### TASK
Return the lines beginning at the one that contains "The width and" and continuing to the end of the entries, including both ends, exactly as written and nothing else.

___ INPUT RECORDS

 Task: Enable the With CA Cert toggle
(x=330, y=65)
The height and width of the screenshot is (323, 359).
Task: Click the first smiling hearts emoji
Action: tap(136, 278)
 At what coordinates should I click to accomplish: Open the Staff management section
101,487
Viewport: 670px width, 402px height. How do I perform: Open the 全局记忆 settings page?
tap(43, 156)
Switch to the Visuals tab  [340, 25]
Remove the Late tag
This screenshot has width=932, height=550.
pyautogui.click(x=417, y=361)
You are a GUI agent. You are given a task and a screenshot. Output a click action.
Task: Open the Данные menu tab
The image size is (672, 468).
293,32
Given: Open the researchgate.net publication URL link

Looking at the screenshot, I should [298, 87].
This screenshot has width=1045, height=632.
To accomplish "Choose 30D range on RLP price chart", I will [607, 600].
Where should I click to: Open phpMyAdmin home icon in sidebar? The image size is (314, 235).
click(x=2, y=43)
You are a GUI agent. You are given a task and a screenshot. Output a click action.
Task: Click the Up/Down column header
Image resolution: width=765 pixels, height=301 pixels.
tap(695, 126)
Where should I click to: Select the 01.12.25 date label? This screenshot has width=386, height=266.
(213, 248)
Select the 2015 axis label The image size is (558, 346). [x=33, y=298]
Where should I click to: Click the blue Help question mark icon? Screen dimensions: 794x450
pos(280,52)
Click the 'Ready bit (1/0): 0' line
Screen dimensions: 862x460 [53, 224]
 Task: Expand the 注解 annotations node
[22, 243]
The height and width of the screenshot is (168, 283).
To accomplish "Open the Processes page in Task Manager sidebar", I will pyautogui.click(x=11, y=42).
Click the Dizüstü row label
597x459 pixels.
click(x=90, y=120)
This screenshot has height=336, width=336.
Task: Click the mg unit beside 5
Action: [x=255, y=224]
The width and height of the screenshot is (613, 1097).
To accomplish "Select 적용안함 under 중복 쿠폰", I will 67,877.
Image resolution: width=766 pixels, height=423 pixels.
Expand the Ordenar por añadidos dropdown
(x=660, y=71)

______

### SOLUTION BELOW
The width and height of the screenshot is (613, 1097).
To accomplish "Select 적용안함 under 중복 쿠폰", I will 67,877.
Image resolution: width=766 pixels, height=423 pixels.
Expand the Ordenar por añadidos dropdown
(x=660, y=71)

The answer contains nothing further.